AZ-Gov: Secretary of State Katie Hobbs announced Wednesday that she would run for governor of Arizona, a move that makes her the most prominent Democrat to join the contest to succeed termed-out Republican incumbent Doug Ducey. The Republican field is also still taking shape, as former local Fox anchor Kari Lake, who has made a name for herself circulating far-right lies, launched her own bid the previous day.
We’ll start with Hobbs, whose 50.4.49.6 victory in 2018 gave Team Blue control of the secretary of state’s office for the first time in 24 years. Hobbs attracted national attention in 2020 for her high-profile role as this swing state’s chief elections administrator, and she used her kickoff video to highlight how she’d done her job in the face of death threats.
Hobbs also drew attention to the GOP’s bogus "audit" of Maricopa County's 2020 vote, saying, “We’ve got this state government being run by conspiracy theorists right now. They are out of touch with everyday Arizonans and that’s holding us back as a state.”

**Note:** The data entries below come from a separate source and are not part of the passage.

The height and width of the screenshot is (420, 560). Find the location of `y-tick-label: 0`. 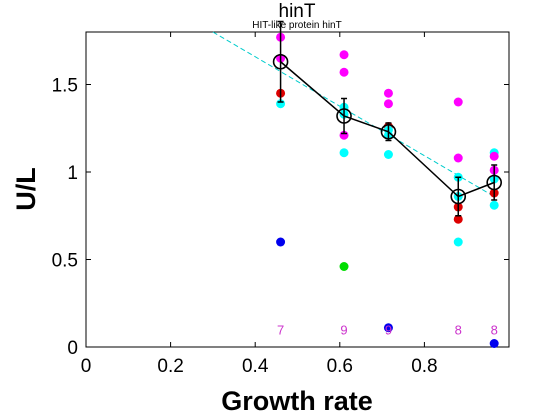

y-tick-label: 0 is located at coordinates (72, 348).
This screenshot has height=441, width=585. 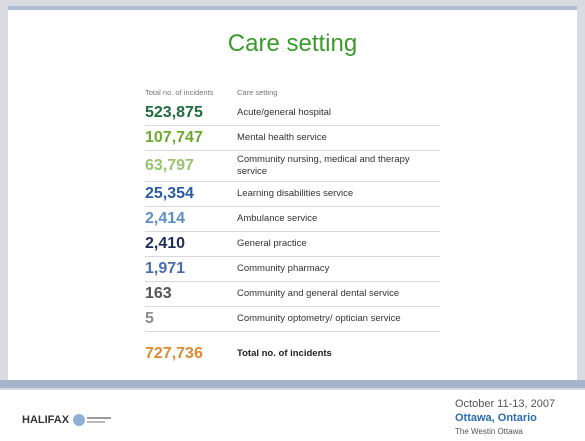 I want to click on care-setting: Ambulance service, so click(x=278, y=218).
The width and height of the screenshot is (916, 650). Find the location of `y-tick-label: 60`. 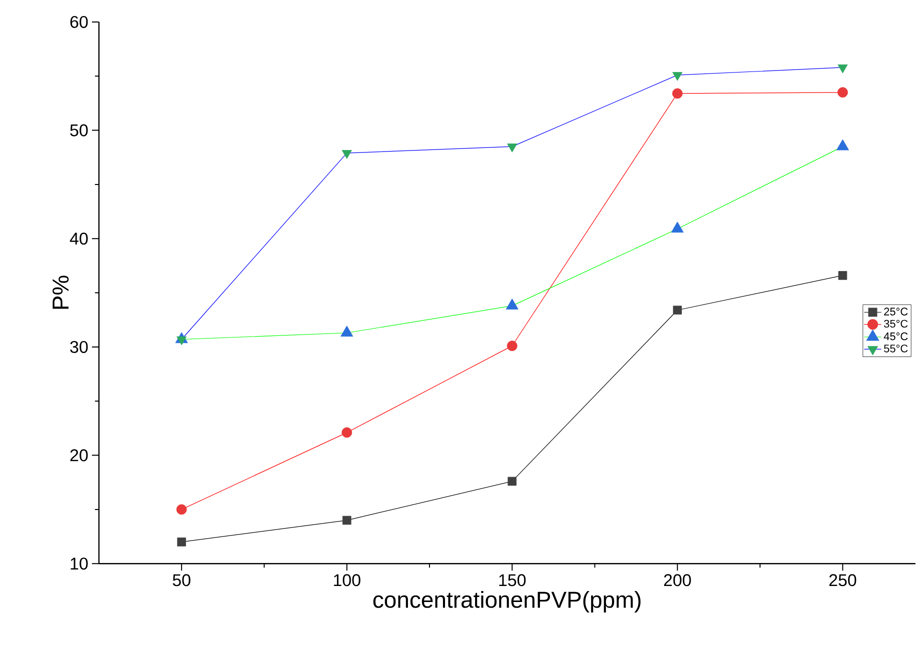

y-tick-label: 60 is located at coordinates (79, 22).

Hobbs’ only notable intra-party opponent so far is former homeland security official Marco López, who announced back in March. The one other Democrat we’ve heard express interest in campaigning for governor is state Rep. Aaron Lieberman, who recently revealed he was looking at this race.

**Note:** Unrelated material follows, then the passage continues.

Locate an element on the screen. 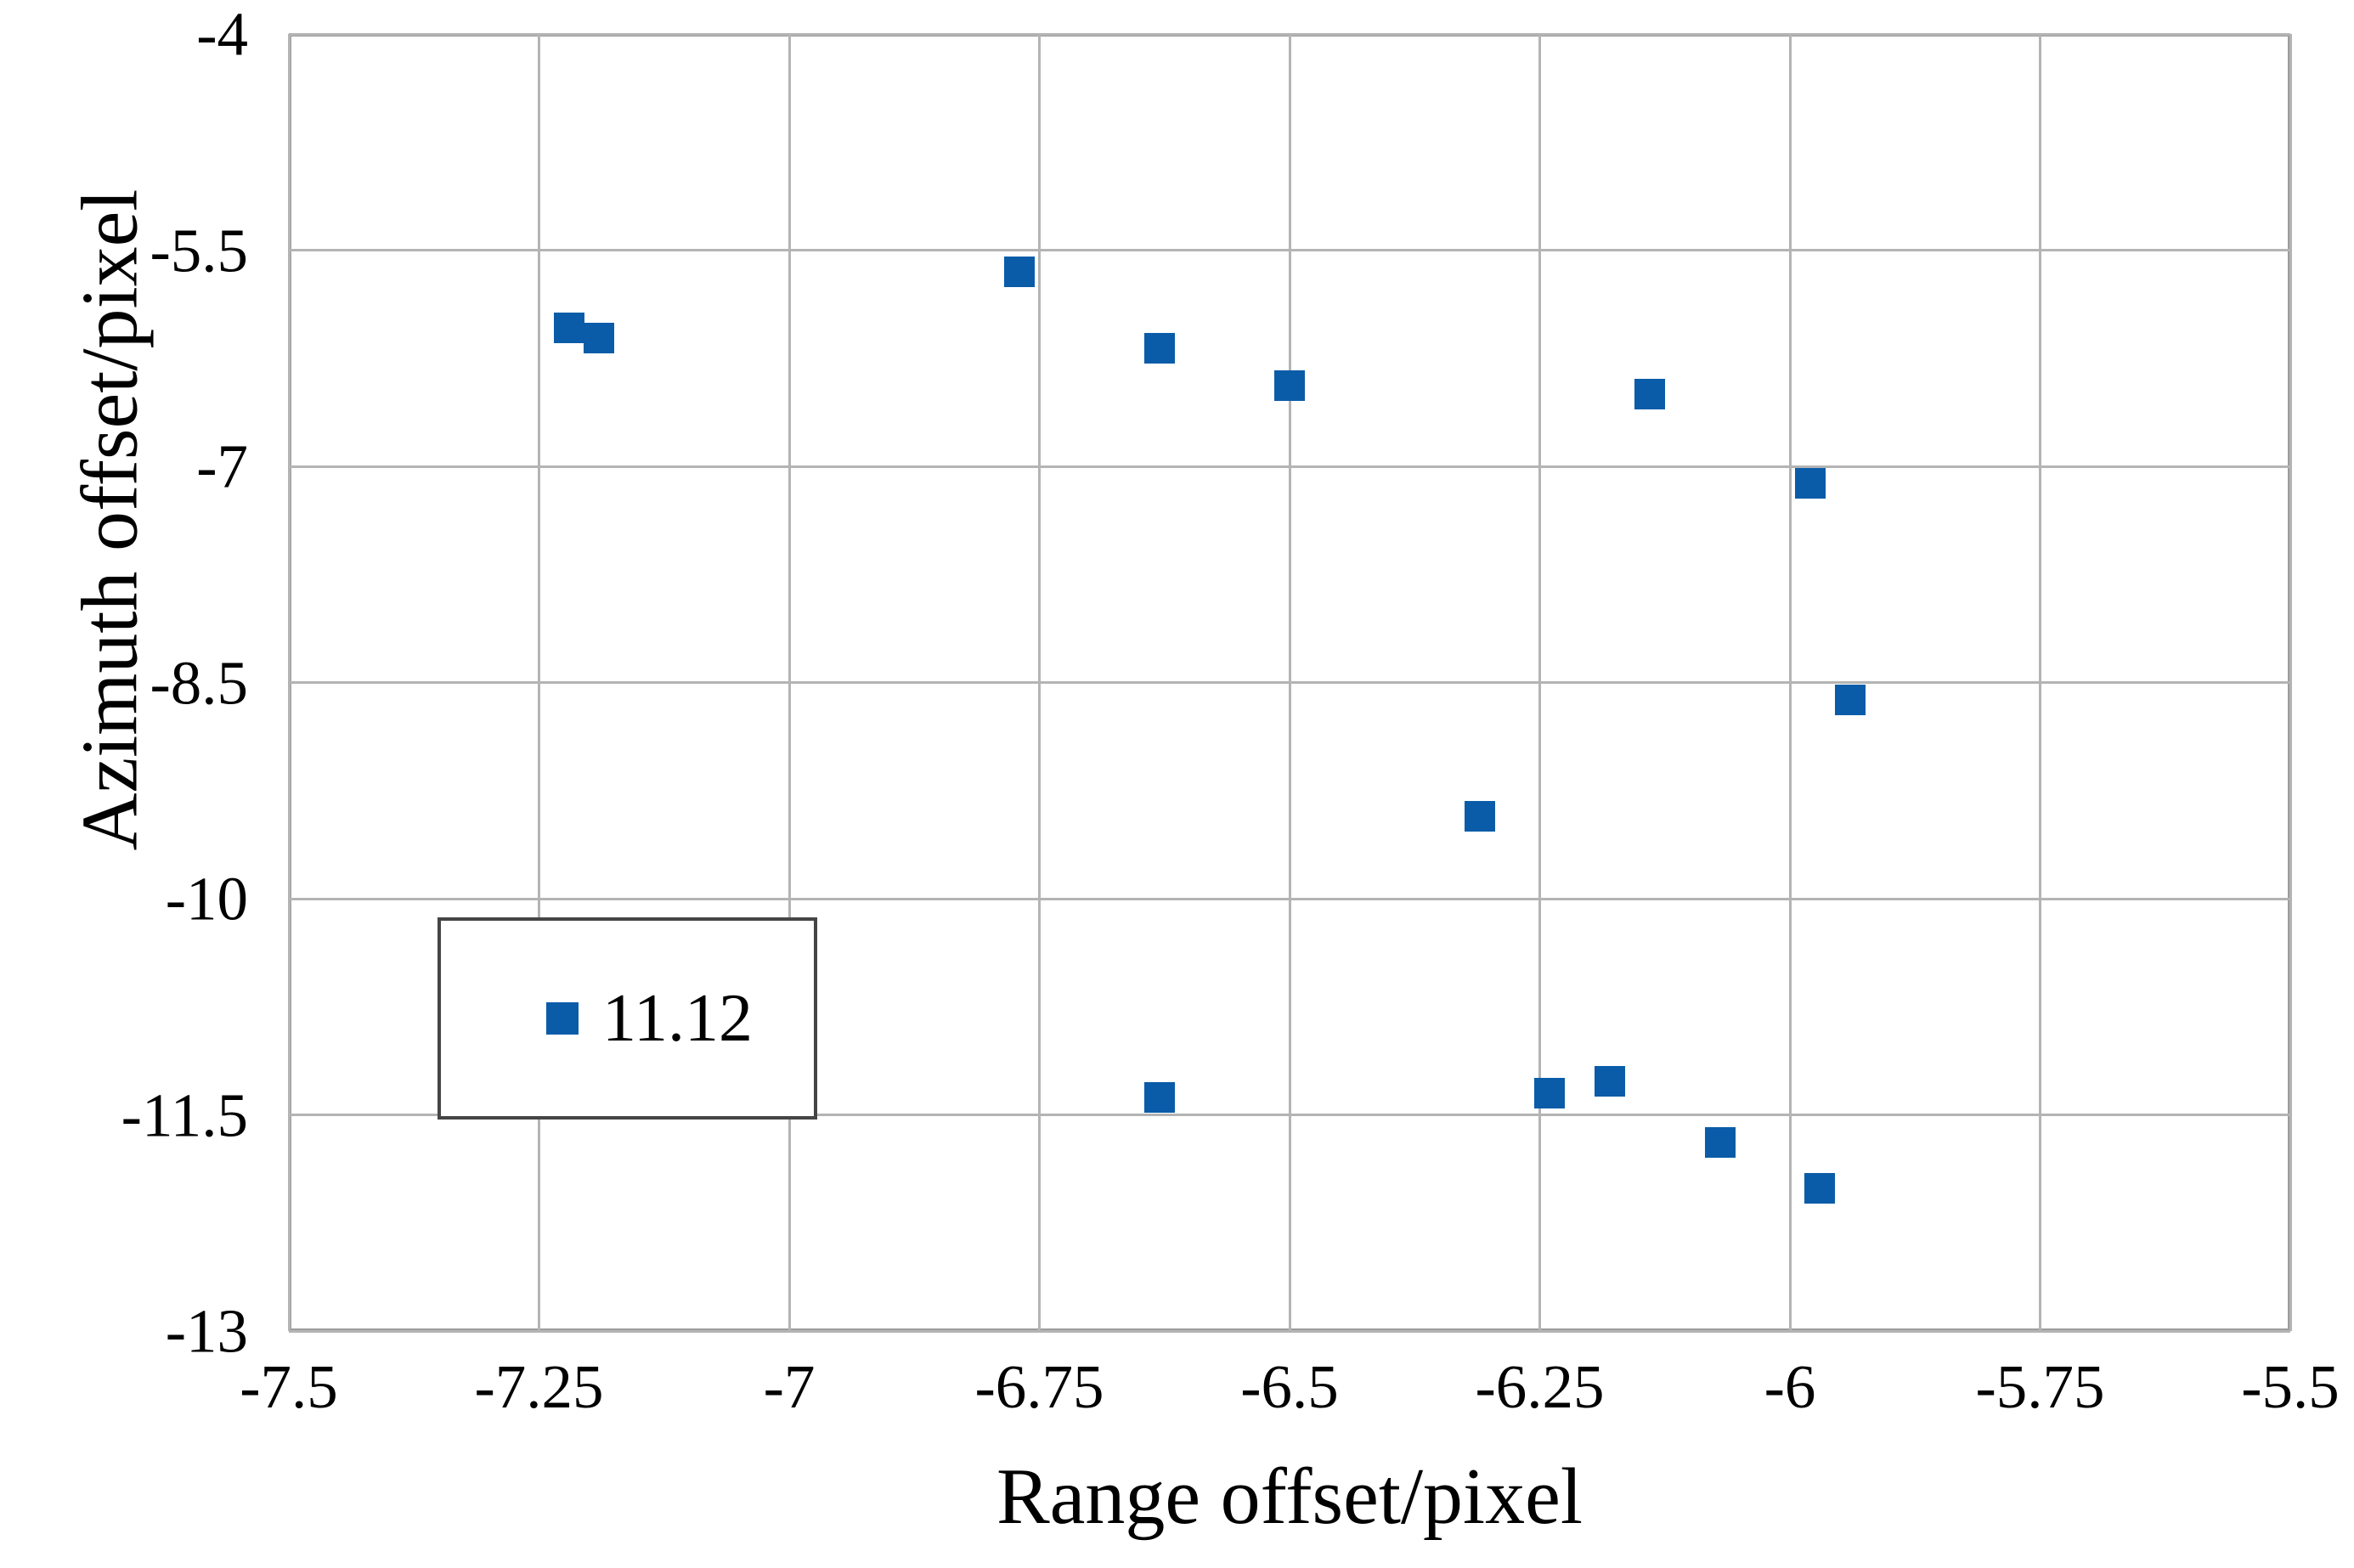 Image resolution: width=2354 pixels, height=1568 pixels. x-tick-label: -7.25 is located at coordinates (539, 1387).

The Republican field also grew this week when Kari Lake, who left Phoenix’s Fox 10 in March after 22 years, announced her own campaign. Lake, though, began spreading conspiracy theories and cultivating ties with the far-right well before she went off the air. As early as 2018, Lake tweeted that the “Red for Ed” movement to increase teacher pay and school funding was really a secret plan to legalize marijuana―a claim she made solely based on a photo of a satirical t-shirt.
Since then, Lake has set up accounts on sites that are popular with QAnon followers and neo-Nazis and circulated lies about the coronavirus and 2020 election. Appropriately, the self-proclaimed “symbol of truth in journalism” entered the race Tuesday accompanied by a since-deleted site image of her with Donald Trump above a caption that began, “An quo omnis feugiat eruditi, vel at vitae oratio partem,” Latin-looking filler text that translates to nothing. (The following seven sentences were no more illuminating.)

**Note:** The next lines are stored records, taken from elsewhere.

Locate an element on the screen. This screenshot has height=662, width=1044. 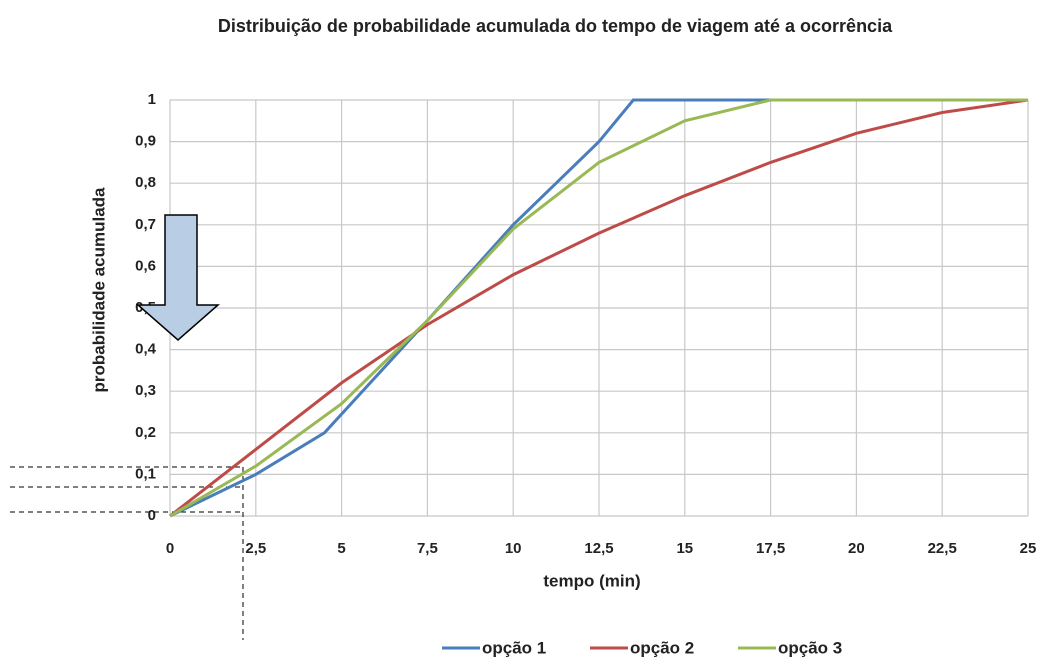
legend-label: opção 2 is located at coordinates (662, 648).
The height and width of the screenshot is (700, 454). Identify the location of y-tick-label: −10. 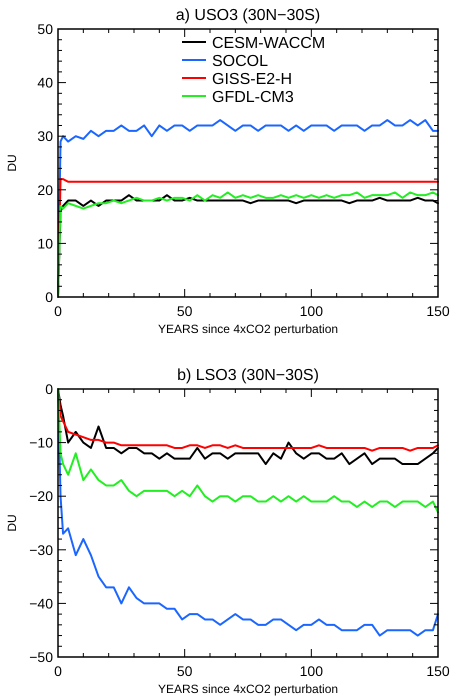
(42, 442).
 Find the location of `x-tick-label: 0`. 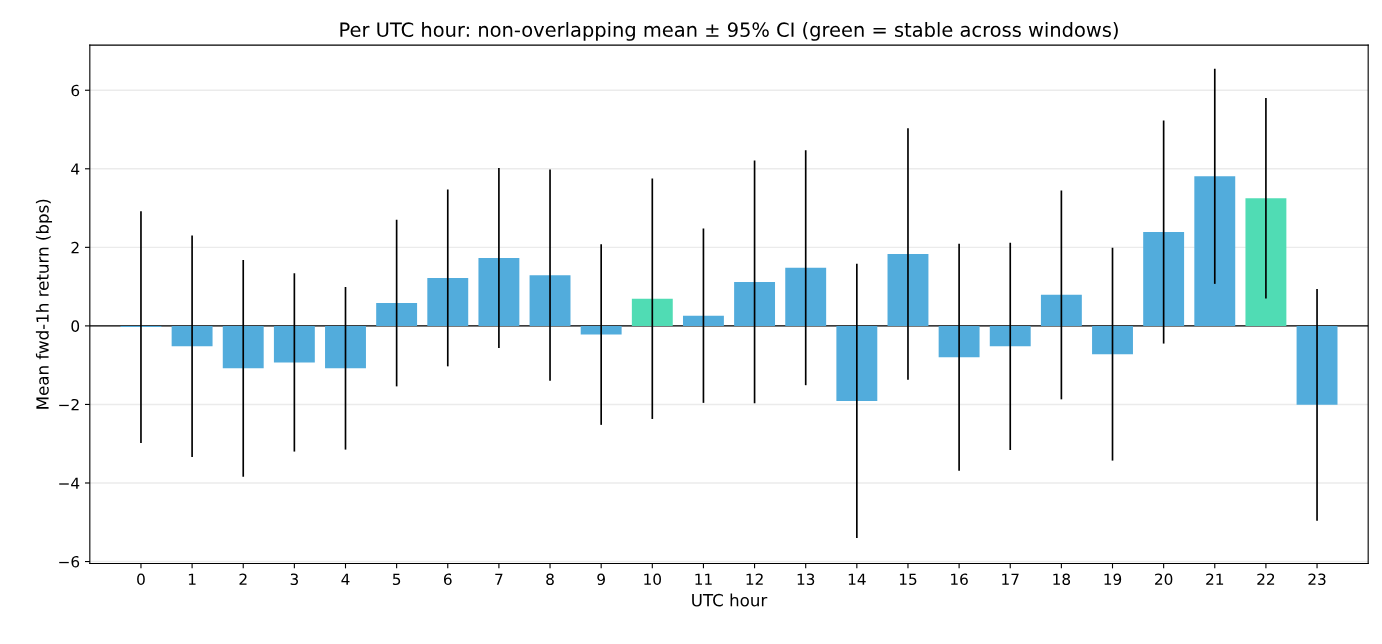

x-tick-label: 0 is located at coordinates (141, 580).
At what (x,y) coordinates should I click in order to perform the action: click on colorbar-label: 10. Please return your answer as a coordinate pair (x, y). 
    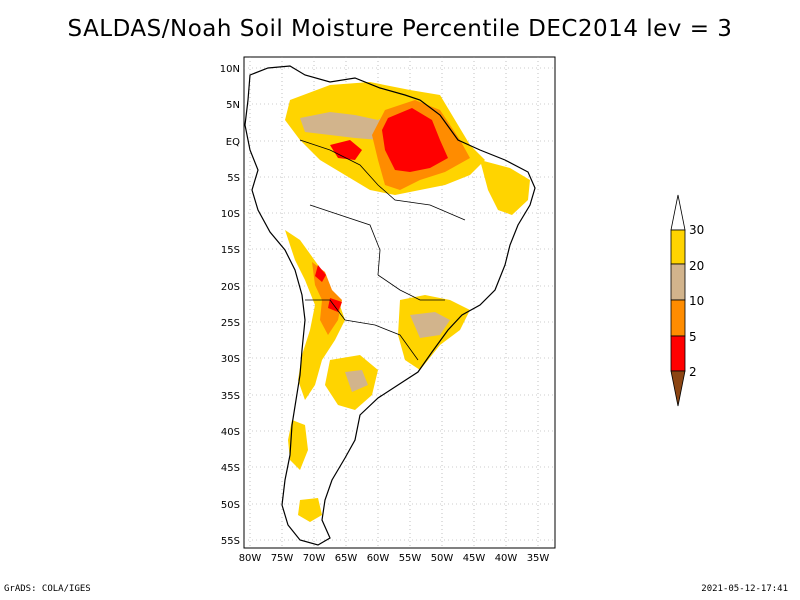
    Looking at the image, I should click on (696, 301).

The other Republicans running to succeed Ducey are state Treasurer Kimberly Yee and Arizona Board of Regents member Karrin Taylor Robson, but the Republican field may expand again before long. While we haven’t heard anything from former Rep. Matt Salmon since he last expressed interest in December, the Arizona Republic relays that he’s “expected to enter the race.” Salmon was the Republican nominee for governor all the way back in 2002 when he lost to Democrat Janet Napolitano 46-45.